Andean Glaciation in South America During the Holocene
Rodbell, D.T., Smith, J.A. and Mark, B.G. 2009. Glaciation in the Andes during the Lateglacial and Holocene. Quaternary Science Reviews 28: 2165-2212.
The temporal correspondence of the Little Ice Age in essentially all of (1a) the glacierized portions of the Northern Hemisphere and (1b) the great meriodional expanse of most of Andean South America, as well as (2) the similar glacial activity of both parts of the planet during this time period, provide strong support for the proposition that much of the world commenced its return to its current more milder climatic state from the very bottom of what we could call the Holocene's "thermal basement." And this evident truth suggests that the 20th-century warming of the planet should have been rather dramatic, starting (as it did) from such a cold initial temperature.

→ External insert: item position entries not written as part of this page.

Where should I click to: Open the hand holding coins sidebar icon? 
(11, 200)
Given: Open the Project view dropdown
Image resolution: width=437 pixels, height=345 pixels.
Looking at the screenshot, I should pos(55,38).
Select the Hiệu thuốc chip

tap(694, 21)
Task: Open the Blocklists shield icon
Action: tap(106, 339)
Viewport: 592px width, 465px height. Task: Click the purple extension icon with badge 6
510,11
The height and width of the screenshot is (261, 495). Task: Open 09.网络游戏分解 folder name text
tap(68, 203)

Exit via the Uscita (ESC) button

Considered in this light, the significant warming that followed the Little Ice Age is readily recognized to not have been all that unusual, as it was only what should have been expected to occur, in light of the warming's unusual (extremely low) thermal point of origin. And recognizing that fact helps one to understand why there is no compelling reason to assume that the concurrent historical increase in the atmosphere's CO2 content had anything at all to do with the post-Little Ice Age warming. The time for the latter had simply come, based on the specific state of the prior millennial-scale warming-and-cooling cycle of the planet; and that state (record global cold) just happened to coincide with the start of the historical increase in the air's CO2 content that was caused by the historical increase in mankind's industrial activity, which has had essentially no impact on either the rate or magnitude of global warming over the last hundred or so years.